Data records:
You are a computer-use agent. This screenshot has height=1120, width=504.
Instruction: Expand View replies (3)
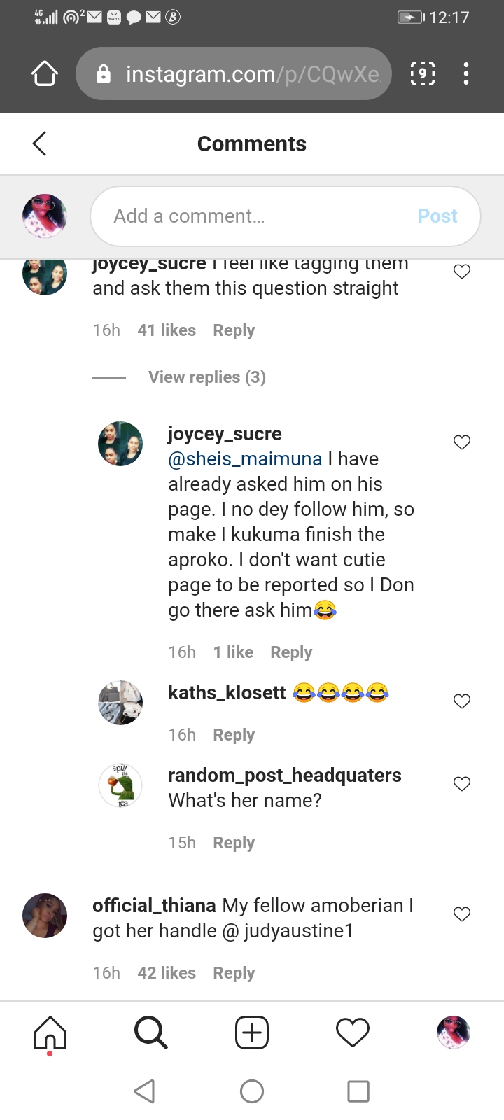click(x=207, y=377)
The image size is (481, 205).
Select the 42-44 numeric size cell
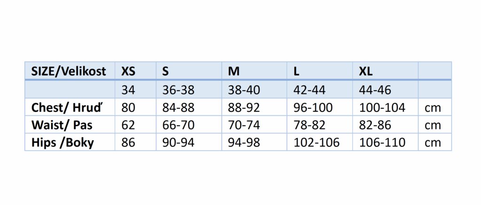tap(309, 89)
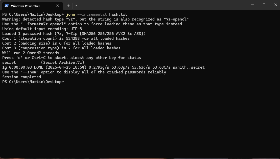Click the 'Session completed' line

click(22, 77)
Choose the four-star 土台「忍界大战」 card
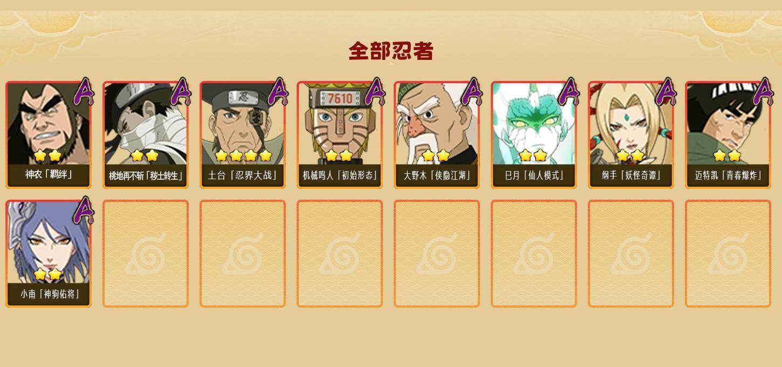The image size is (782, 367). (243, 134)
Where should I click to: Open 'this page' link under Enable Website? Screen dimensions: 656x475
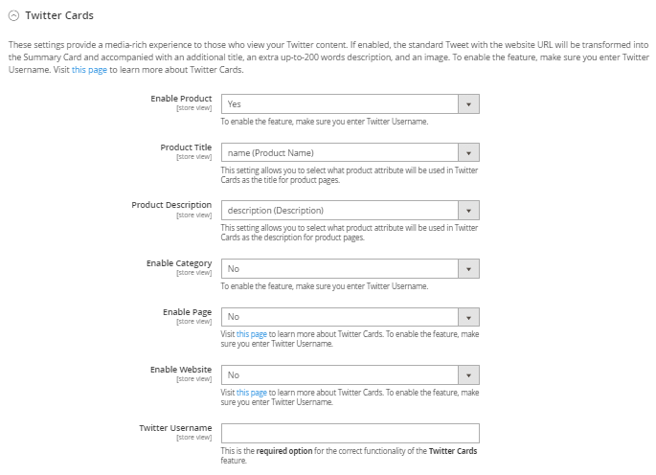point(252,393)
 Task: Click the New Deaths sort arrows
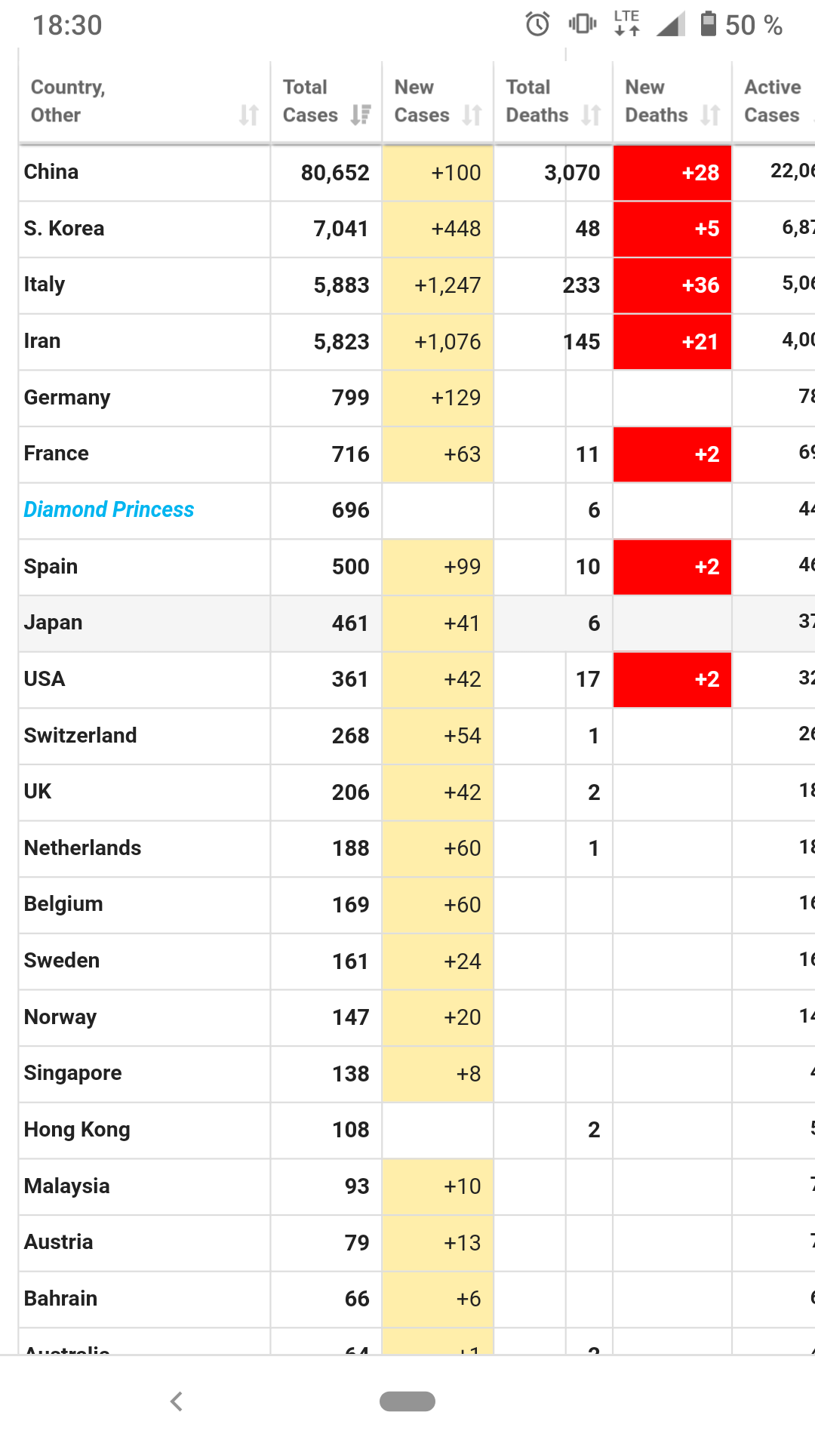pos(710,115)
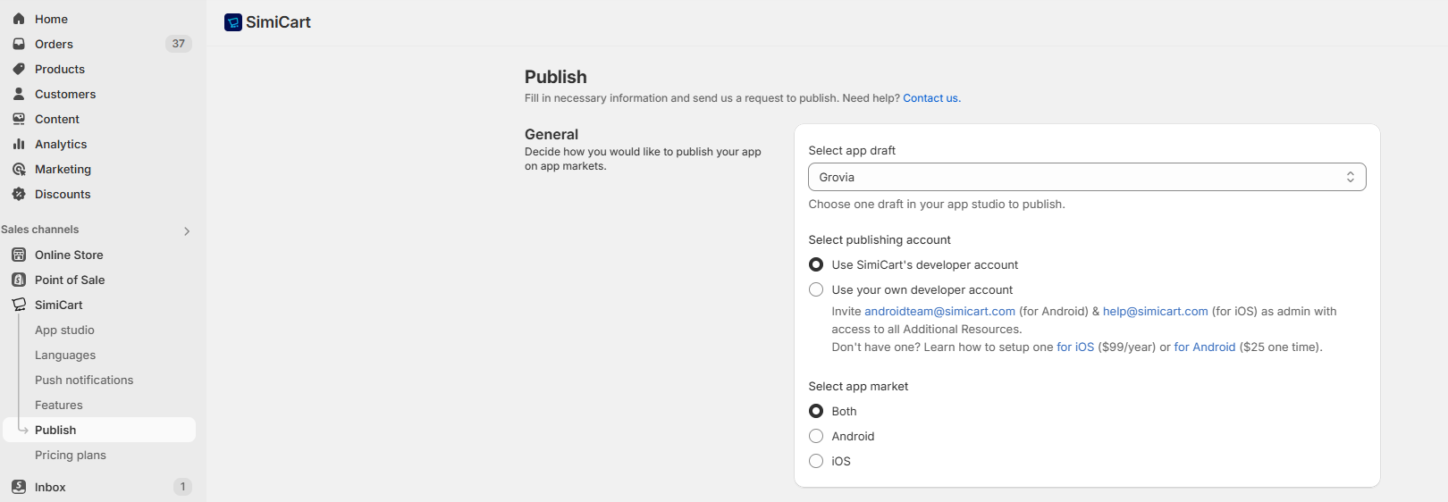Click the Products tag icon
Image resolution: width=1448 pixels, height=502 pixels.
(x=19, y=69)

---

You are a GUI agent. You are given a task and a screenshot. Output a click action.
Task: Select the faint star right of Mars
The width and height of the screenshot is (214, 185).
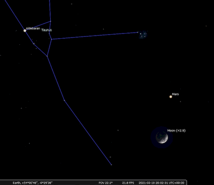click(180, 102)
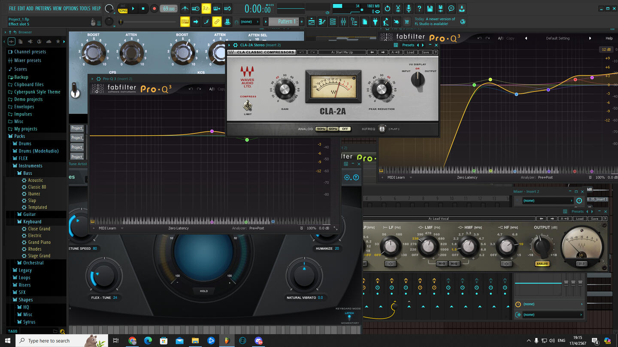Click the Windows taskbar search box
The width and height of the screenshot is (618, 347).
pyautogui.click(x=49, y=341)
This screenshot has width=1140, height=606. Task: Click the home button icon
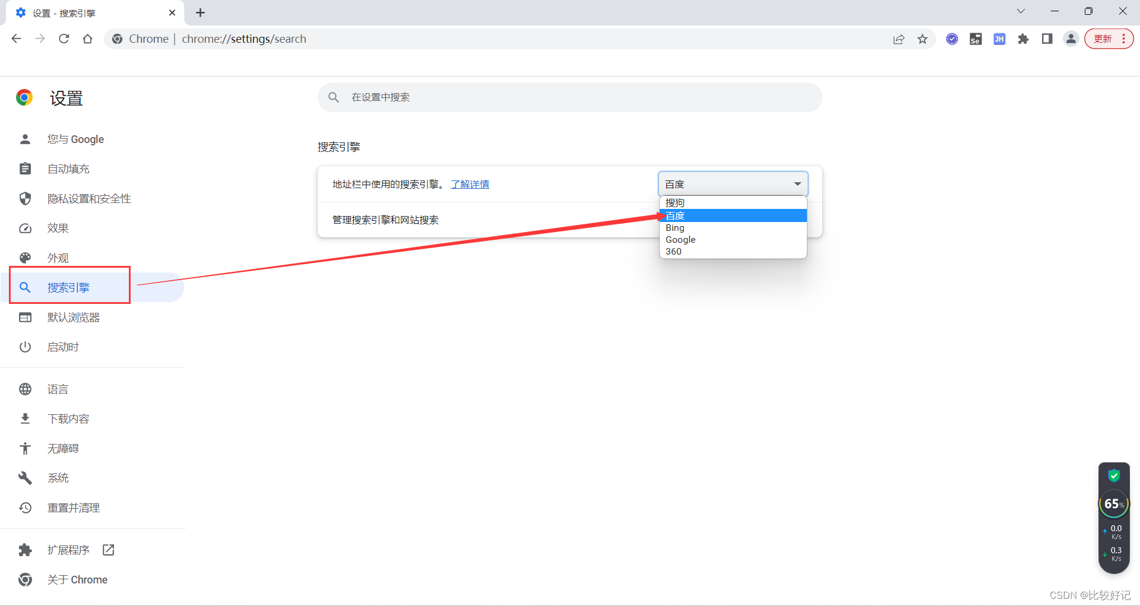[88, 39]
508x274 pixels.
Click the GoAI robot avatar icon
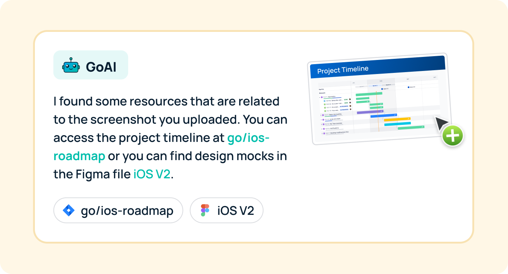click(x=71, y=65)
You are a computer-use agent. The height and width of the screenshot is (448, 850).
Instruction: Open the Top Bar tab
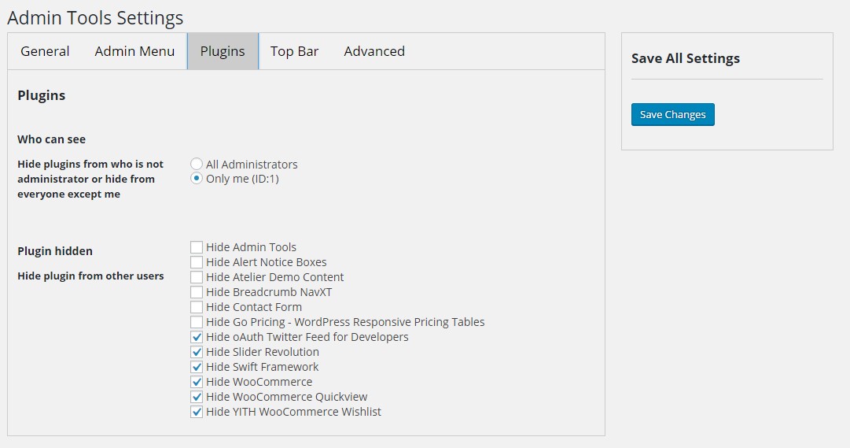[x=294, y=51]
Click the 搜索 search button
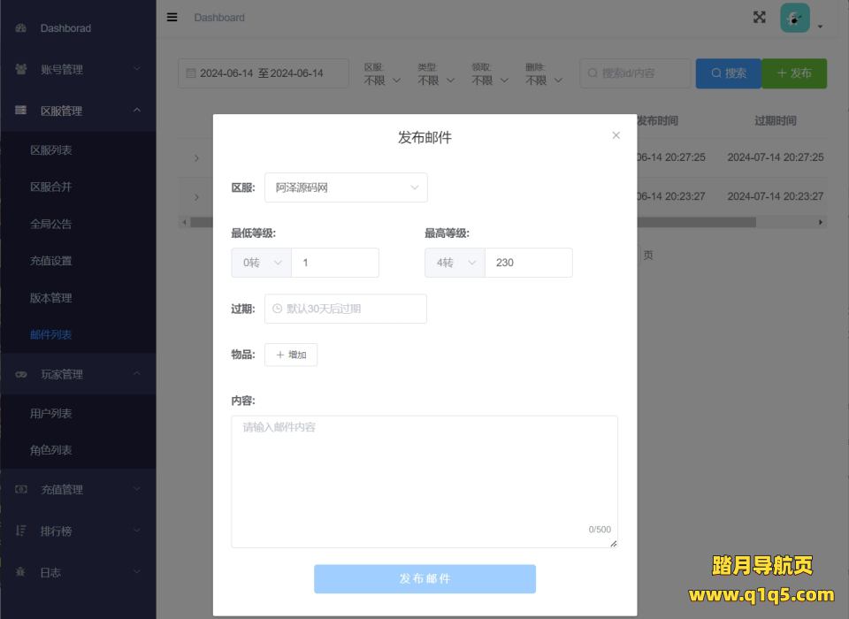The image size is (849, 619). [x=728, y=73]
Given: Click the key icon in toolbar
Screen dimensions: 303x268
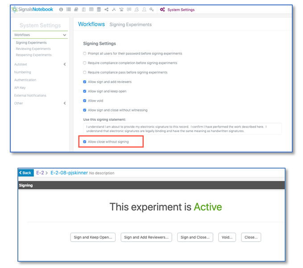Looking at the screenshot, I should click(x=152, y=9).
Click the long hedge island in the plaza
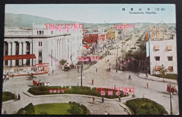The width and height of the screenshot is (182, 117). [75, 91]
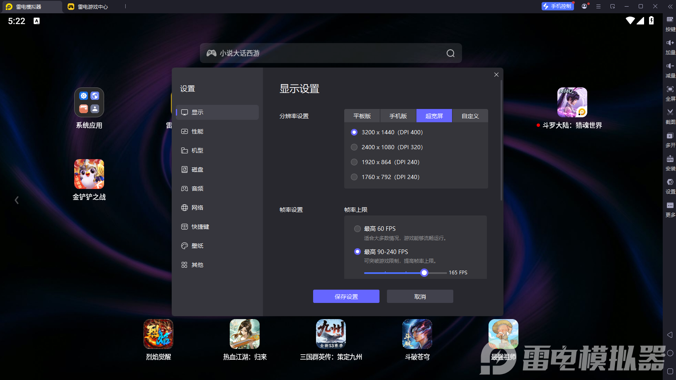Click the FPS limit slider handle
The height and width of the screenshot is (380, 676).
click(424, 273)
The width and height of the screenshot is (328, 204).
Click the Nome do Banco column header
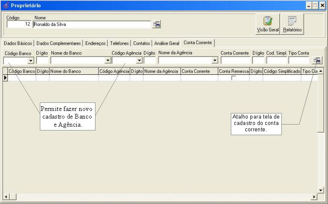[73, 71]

REQUIRED WORK. Within the entries, find all lines that contain "agent" and copy each one.

RESPONSE TO THE EXERCISE.
You are a computer-use agent. This screenshot has height=1120, width=504.
You are a GUI agent. You are given a task and a screenshot. Output a click action.
You are a computer-use agent. The height and width of the screenshot is (448, 850).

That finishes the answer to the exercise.